====== Source passage ======
Lessons from Behind the Curtain
I love the theater. I more I have had the chance to be part of productions, the more than I have come to love the experience. I had almost forgotten that I loved it so much until I was cast in the KVTA production of Mary Poppins a few months ago. Prior to this, I had only been in one official musical, had helped backstage for another, and was in the choir for 5 years of my college’s annual Christmas program. I know that I have not have very much experience compared to some, but I’ve had enough to recognize the lessons that can be learned by being involved in a production in any capacity. There were some of the best growing experiences I had in my time at Ozark Christian College. As I reflect on the productions I’ve been in, I’ve realized that there are powerful life lessons that everyone should learn. There three to me seem to most obvious
A Cast and Crew Work As A Body And A Family
The think that anyone who has had a good experience being in a production would agree that one of the best parts of that experience is the community formed by being in a production together. It’s been interesting how I’ve come to recognize this since I’ve been cast in Mary Poppins. All the other productions I had been in were in college. Therefore, I knew most of the people I was working with, because they were either classmates, staff members, or music department regulars. It was in a setting that was familiar to me. While I did enjoy this setting, it has been an adventure being in a unfamiliar setting.
Being in Mary Poppins has been totally different. When I auditioned, I pretty much only knew the Assistant Director, one of the costumers, a few people I mostly knew by name, and the friend I was auditioning with. My friend and I both made it, but she had to drop out of the production soon after being cast. I really did feel like I knew no one when I started. I also found out that out of our cast of a little less than 50, there are about 10 of us that are new to KVTA, which is a pretty high number. But it’s been pretty amazing how we quickly we all started to work together and get to know each other. Everyone has been super friendly to me and I am truly enjoying getting to know each and every one of them. Even as some of us newbies are finding a way, we are all united in our goal of producing the best production that we can, no matter the size or nature of our part.
======
§ **Short task**
In the theater essay, why did the writer already know most of the people in the productions before Mary Poppins? Respond in one to three sentences. Rely on the theater essay alone.
====== Entries ======
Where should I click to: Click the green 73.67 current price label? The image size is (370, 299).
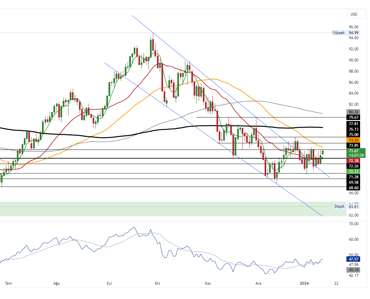click(x=354, y=151)

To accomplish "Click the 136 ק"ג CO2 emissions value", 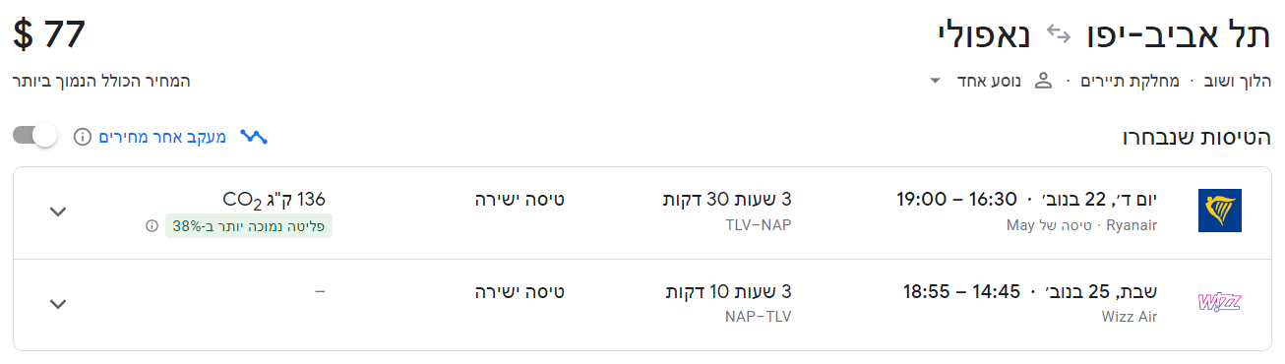I will click(x=274, y=201).
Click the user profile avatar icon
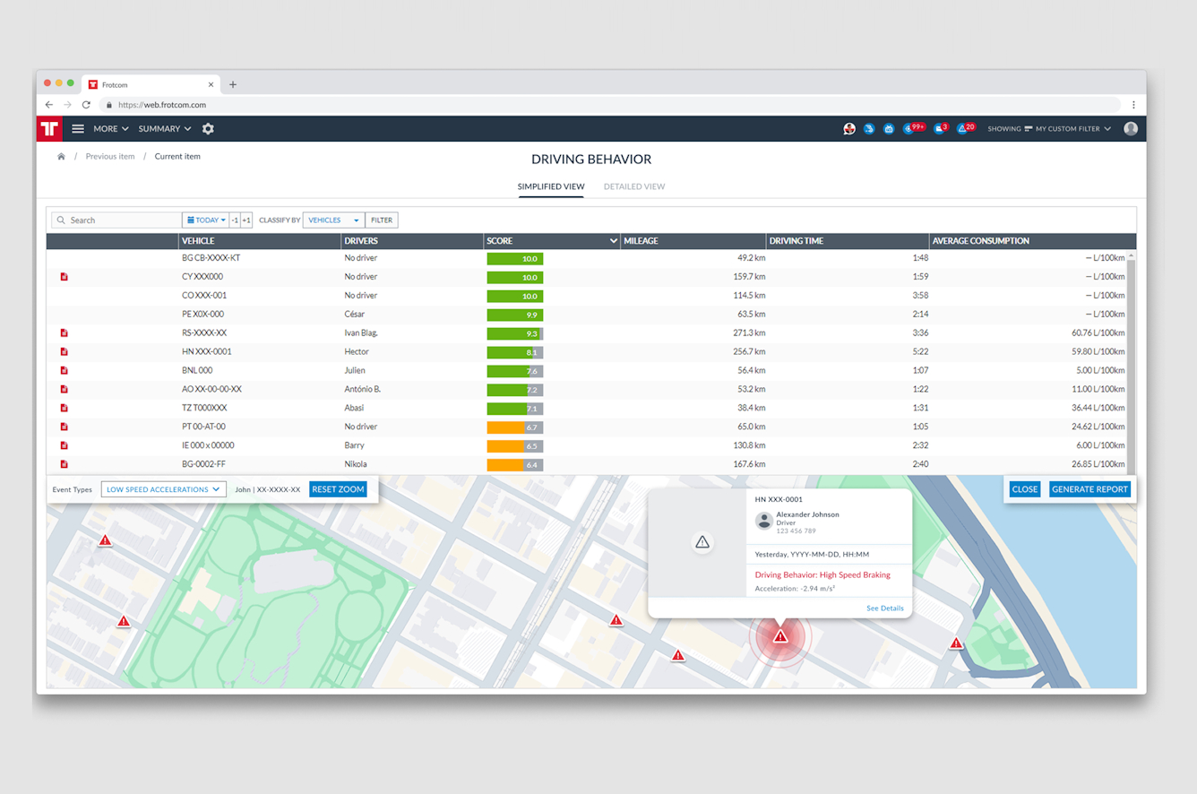 1131,129
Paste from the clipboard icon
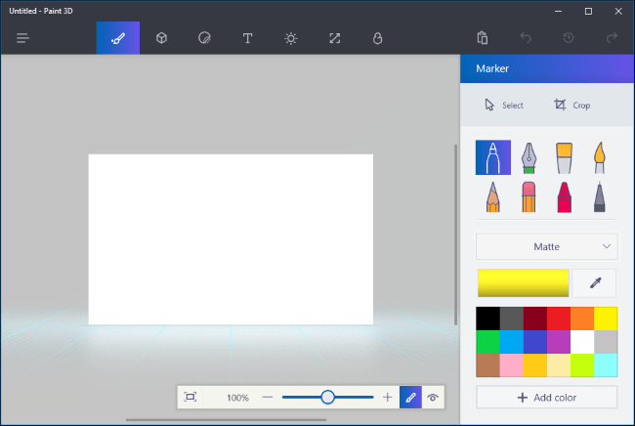The width and height of the screenshot is (635, 426). (x=482, y=38)
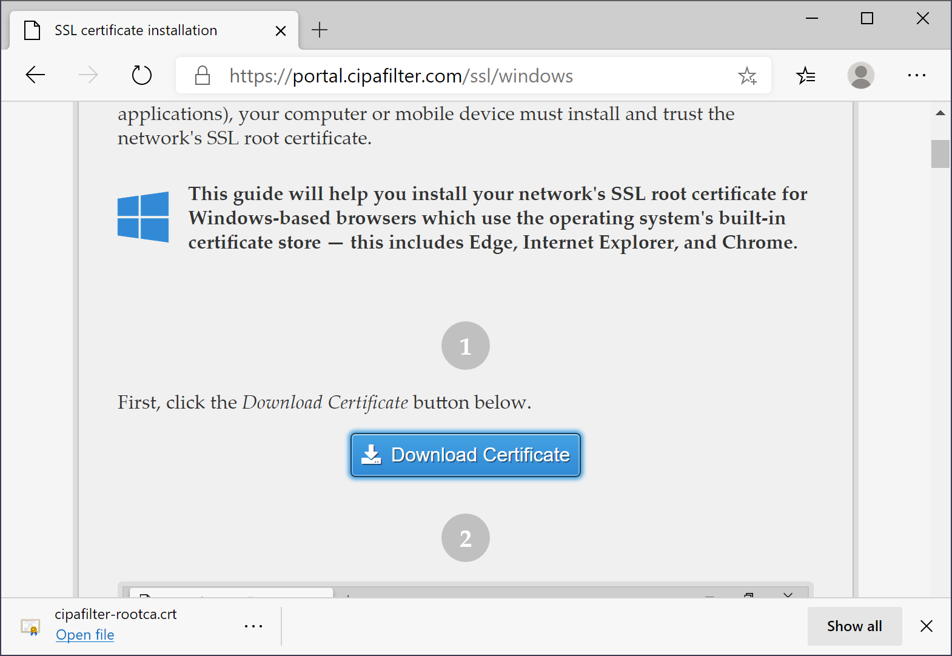Select the SSL certificate installation tab
The height and width of the screenshot is (656, 952).
click(x=136, y=30)
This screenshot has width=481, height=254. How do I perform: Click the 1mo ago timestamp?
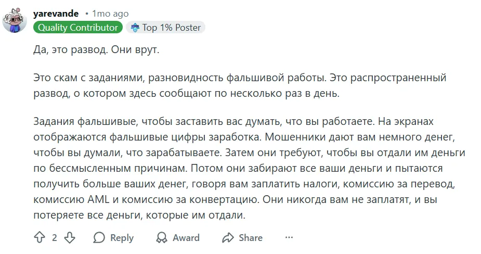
======
§ **Solved exercise**
All of those earlier productions took place in college. Most of the people involved were classmates, staff members, or music department regulars, so the setting was familiar.